But it must be remembered, that Mo Farah also is stronger than the guys in the field – he’s also the 10,000 meter champion. Normally, if you asked someone, “What’s the best way to beat 10,000 stud at 5,000,” the answer would be, ‘Let it go slow and then blow his doors off.’ That doesn’t work with Farah. He’s got incredible speed and his strength is good enough that he never gets dropped. When you add his strength and speed together, you’ve got a guy who has now won the last 7 global 10,000s/5,000s that have been run.

Yes, the only way to beat Farah would be maybe to turn the race into a sub-12:50 type race as the only whole in Farah’s resume is that he hasn’t run incredibly fast at 5,000 or 10,000 – at least yet. The problem is no one in the field is strong enough to do that without sacrificing their own chances for a medal. Three really good guys tried to team up and beat Farah in the 10,000 and it didn’t work.

To be honest, some of the guys in the race may just be toeing the starting lien almost assuming they are beat. After the race, we asked the bronze medallist Hagos Gebrhiwet, the guy who won silver two years ago, if he was happy to have won bronze. The answer was yes. He said through an interpreter that he likes his finish. The problem for Gebrhiwet is he told us his 800 pb was 1:53 (although he probably closed in about 1:50 flat tonight).

QT #2 Mo Farah From Not Making the Final in Beijing 2008 to Winning Gold #7 in Beijing 2015

Afterwards, Mo who had been swamped for probably an hour processing through all the interviews he has to do, stopped to do a brief talk with LRC after saying, “These guys are cool” and we appreciate him taking the time to talk.

Mo said gold number 2 of the championships and number 7 overall wasn’t easy. “To win a race like this wasn’t easy…. I was feeling tired,” pointing out he wasn’t feeling 100% with his hamstrings. “I thought they were going to go with 3k to go, go hard.”

When asked about his legacy in the sport and the comparisons to Bekele and Gebrselassie Farah pointed out he didn’t even make the 5000m final when he was last in Beijing at the 2008 Olympics. “I remember 7 years ago when I didn’t even make the final here. I remember Bekele winning the Olympic gold and the guy had won so many medals and I was like if I could only have one medal. To be able to turn around in 7 years and year by year (get better and win 7 medals) just continuing it has been incredible.” When asked what the difference between the 2008 Farah ann the 2015, Farah said it has been a gradual progression and there has never been one year where he has a big “jump.” He noted he lost weight and is stronger now.
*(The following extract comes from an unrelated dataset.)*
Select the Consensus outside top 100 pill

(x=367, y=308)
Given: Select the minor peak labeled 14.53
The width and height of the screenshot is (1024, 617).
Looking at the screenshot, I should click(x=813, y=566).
Whatever he is, he is best in the world and continuing to enter the all-time great conversation.

Farah said tonight was the end of his 2015 track season and his next race will be the Great North Run.
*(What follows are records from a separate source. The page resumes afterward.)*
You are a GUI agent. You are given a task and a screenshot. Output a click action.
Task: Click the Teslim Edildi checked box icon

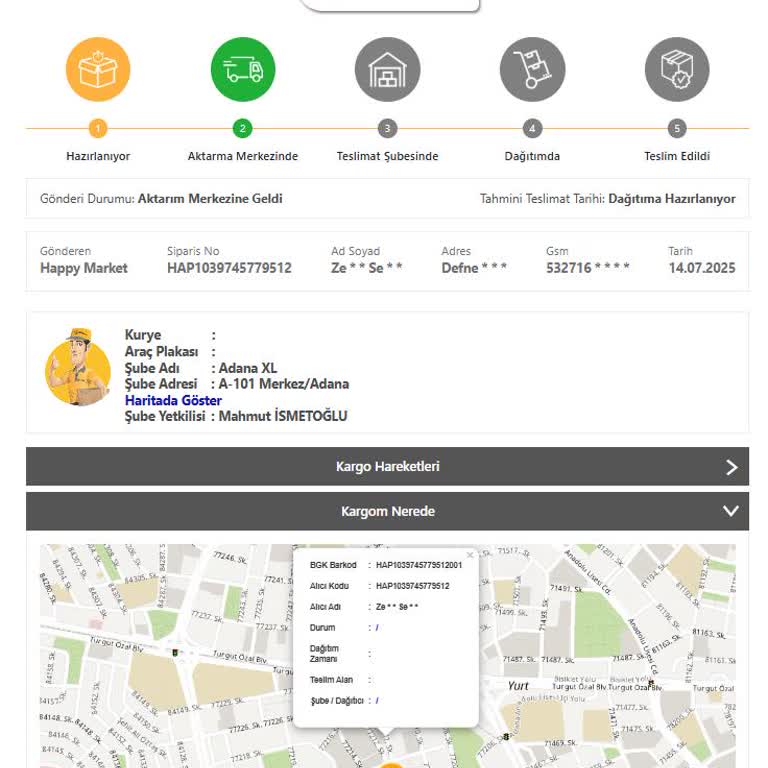[677, 70]
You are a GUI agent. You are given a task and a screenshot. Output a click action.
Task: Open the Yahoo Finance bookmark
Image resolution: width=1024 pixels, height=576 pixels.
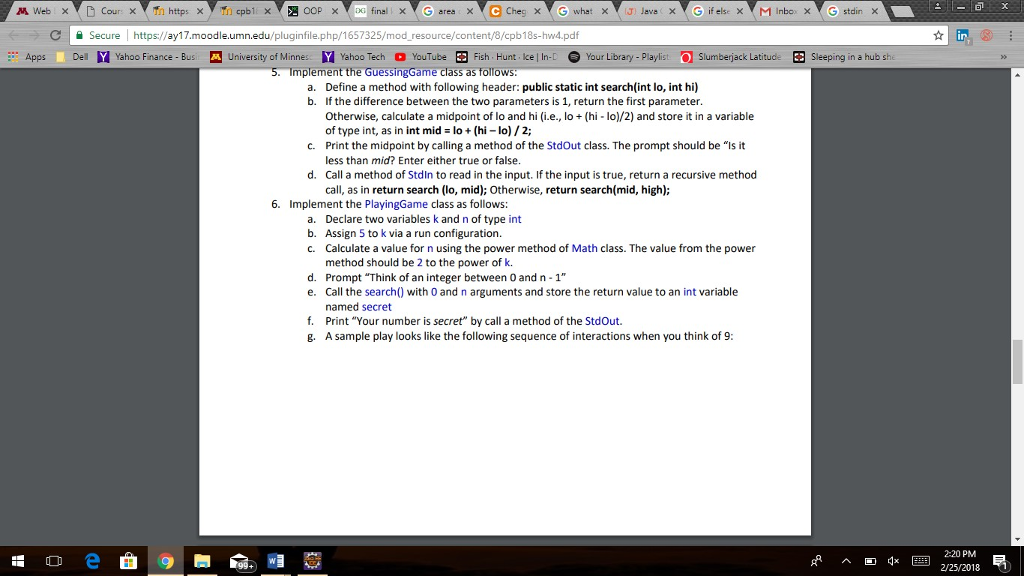click(145, 58)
Quick Thought #3: Ndiku deserves a ton of credit for really making Farah work for this one.

On paper, coming into the year, Caleb Ndiku, who ruled the 5000 last year when Farah was largely absent from the track scene, was the one man who might be viewed as having a realistic shot at taking down Farah. Coming into this race, we didn’t really know what to expect had been absent for much of the DL season as he came back from injury and then missed even more time after a fall in Lausanne. He told us after the semis the fall in Lausanne cost him two weeks worth of workouts. But tonight, Ndiku came up with a big time performance.

When people wonder why Farah’s rivals would let it go slow, they need to realize a slow race is what Ndiku needed today. His 5000 pb is only 12:59 but he’s run 3:29 for 1500. Having missed so much time this season, it would have been foolish for him to try to beat Farah by pushing the pace. What was most impressive about Ndiku was that he was able to get the lead and try to ‘pull a Farah’ and control this one from the front.

In looking ahead to 2016, if Farah pulls off the 5/10 double for a second consecutive time, he’ll have to be in the talk for consideration as the GOAT for long distance track runners. In terms of the best way to beat him, the answer may be just another year of maturation for Kamworor in the 10,000 and Ndiku in the 5,000. The two talented Kenyans are both just 22 and they both made Farah work hard to win here in Beijing. There best years are coming. Farah is 32.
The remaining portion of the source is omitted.